The models used here are all state space models, which we discuss in general here, giving specific examples later. State space modeling is also known as Kalman (Kalman filtering, Kalman smoothing), and dynamic (linear) modeling. For present purposes, we use the KFAS package described by (Helske, 2017), though other R packages provide some support for this class of models.

The theory behind these models can be described in terms of a 3-step Bayesian updating cycle to add new observations to a probability distribution summarizing the available knowledge about the state of the system under study (Graves, 2007):

  1. Receive and store new data.

  2. Create a prior distribution for the new data by modifying the posterior computed after the last observation to allow for possible changes in state in the time between the last and current observations. The “migration variance” is assumed to be proportional to the time since the last observation. That’s important with irregularly sampled series like GDP per capita and population for some countries.

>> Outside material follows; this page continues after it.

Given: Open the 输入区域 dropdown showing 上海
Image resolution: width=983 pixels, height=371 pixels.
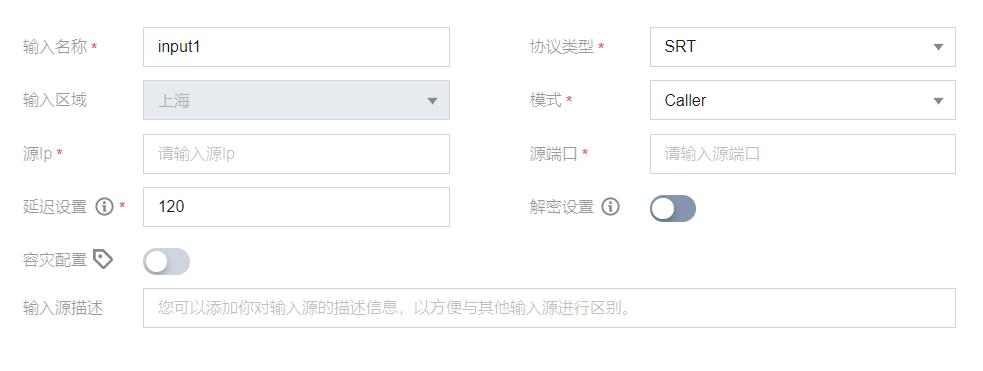Looking at the screenshot, I should pos(296,100).
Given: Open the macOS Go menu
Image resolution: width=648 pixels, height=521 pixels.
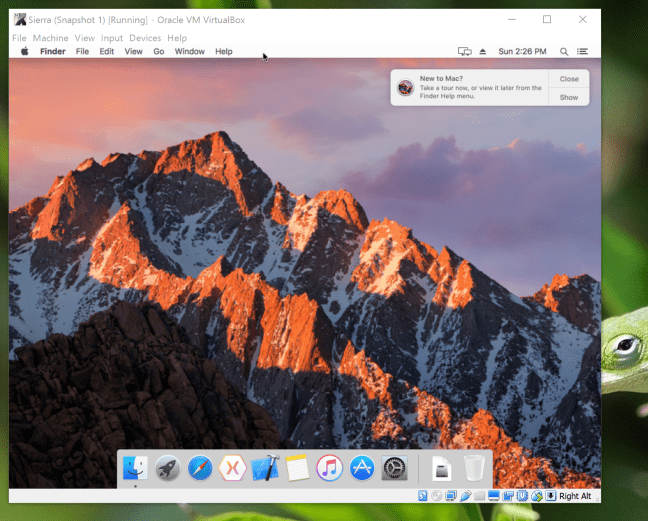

Also, the rate of growth in GDP per capita may change substantially due to events like a change in head of state, as between Charles I and English Council of State that succeeded Charles I in 1649 or between Calvin Coolidge, Herbert Hoover, Franklin Roosevelt and Harry Truman in the US between 1929 and 1945.

  3. Combine the new data with the prior to produce a posterior distribution of the state.

In the present discussion, the system under study can be GDP per capita (at purchasing power parity adjusted for inflation) and / or population at one or multiple countries. We summarize this system in a vector of one or more numbers that represent the state or condition of the system at a particular point in time. (The term “state” in “state space” refers to this type of representation.)

The first model of this type discussed here considers univariate observations \(y_t\) = log(real GDP per capita) on a hidden univariate state \(\alpha_t\), which represents the portion of the annual number that persists. The differences between the observations and predictions based on the hidden state are assumed to be uncorrelated across time \(t\); any serial correlation in \(y_t\) is assumed to be due to the hidden state, \(\alpha_t\).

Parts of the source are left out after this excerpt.